Collected data entries:
━━━━━━
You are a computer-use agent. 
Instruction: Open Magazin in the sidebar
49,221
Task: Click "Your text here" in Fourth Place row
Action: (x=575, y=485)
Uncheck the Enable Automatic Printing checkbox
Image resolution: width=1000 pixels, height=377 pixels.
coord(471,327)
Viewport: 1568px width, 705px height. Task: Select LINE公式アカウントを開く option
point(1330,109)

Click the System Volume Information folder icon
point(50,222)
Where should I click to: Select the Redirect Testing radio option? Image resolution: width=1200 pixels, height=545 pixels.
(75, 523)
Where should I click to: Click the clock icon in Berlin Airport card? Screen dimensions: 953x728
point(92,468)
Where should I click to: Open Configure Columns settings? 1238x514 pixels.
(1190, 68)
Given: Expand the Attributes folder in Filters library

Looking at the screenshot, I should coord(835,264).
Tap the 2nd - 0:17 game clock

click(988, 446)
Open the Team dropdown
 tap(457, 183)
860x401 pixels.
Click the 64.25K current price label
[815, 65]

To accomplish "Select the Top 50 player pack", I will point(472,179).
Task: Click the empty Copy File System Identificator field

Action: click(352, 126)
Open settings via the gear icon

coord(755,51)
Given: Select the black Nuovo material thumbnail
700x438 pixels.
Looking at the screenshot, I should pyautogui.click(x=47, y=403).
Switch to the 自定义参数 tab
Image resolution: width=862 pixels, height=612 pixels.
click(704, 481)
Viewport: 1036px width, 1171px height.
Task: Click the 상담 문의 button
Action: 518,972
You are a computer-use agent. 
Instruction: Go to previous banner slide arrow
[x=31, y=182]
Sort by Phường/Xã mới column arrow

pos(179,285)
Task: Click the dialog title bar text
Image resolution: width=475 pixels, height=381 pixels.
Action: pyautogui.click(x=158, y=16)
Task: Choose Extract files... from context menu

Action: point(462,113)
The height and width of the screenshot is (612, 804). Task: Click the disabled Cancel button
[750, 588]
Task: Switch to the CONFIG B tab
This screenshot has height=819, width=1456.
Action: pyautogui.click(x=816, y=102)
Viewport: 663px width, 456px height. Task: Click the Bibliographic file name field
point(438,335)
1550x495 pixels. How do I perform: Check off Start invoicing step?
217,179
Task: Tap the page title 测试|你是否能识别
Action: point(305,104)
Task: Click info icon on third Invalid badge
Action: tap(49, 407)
━━━━━━
# [Work order]
All of the records go in your answer, copied exactly.

# [Result of this task]
You are a computer-use agent. 
Instruction: Open Magazin in the sidebar
49,221
Task: Click "Your text here" in Fourth Place row
Action: (x=575, y=485)
Uncheck the Enable Automatic Printing checkbox
Image resolution: width=1000 pixels, height=377 pixels.
coord(471,327)
Viewport: 1568px width, 705px height. Task: Select LINE公式アカウントを開く option
point(1330,109)

Click the System Volume Information folder icon
point(50,222)
Where should I click to: Select the Redirect Testing radio option? Image resolution: width=1200 pixels, height=545 pixels.
(75, 523)
Where should I click to: Click the clock icon in Berlin Airport card? Screen dimensions: 953x728
point(92,468)
Where should I click to: Open Configure Columns settings? 1238x514 pixels.
(1190, 68)
Given: Expand the Attributes folder in Filters library

Looking at the screenshot, I should coord(835,264).
Tap the 2nd - 0:17 game clock

click(988, 446)
Open the Team dropdown
 tap(457, 183)
860x401 pixels.
Click the 64.25K current price label
[815, 65]

To accomplish "Select the Top 50 player pack", I will point(472,179).
Task: Click the empty Copy File System Identificator field

Action: click(352, 126)
Open settings via the gear icon

coord(755,51)
Given: Select the black Nuovo material thumbnail
700x438 pixels.
Looking at the screenshot, I should pyautogui.click(x=47, y=403).
Switch to the 自定义参数 tab
Image resolution: width=862 pixels, height=612 pixels.
click(704, 481)
Viewport: 1036px width, 1171px height.
Task: Click the 상담 문의 button
Action: 518,972
You are a computer-use agent. 
Instruction: Go to previous banner slide arrow
[x=31, y=182]
Sort by Phường/Xã mới column arrow

pos(179,285)
Task: Click the dialog title bar text
Image resolution: width=475 pixels, height=381 pixels.
Action: pyautogui.click(x=158, y=16)
Task: Choose Extract files... from context menu

Action: point(462,113)
The height and width of the screenshot is (612, 804). Task: Click the disabled Cancel button
[750, 588]
Task: Switch to the CONFIG B tab
This screenshot has height=819, width=1456.
Action: pyautogui.click(x=816, y=102)
Viewport: 663px width, 456px height. Task: Click the Bibliographic file name field
point(438,335)
1550x495 pixels. How do I perform: Check off Start invoicing step?
217,179
Task: Tap the page title 测试|你是否能识别
Action: point(305,104)
Task: Click info icon on third Invalid badge
Action: tap(49, 407)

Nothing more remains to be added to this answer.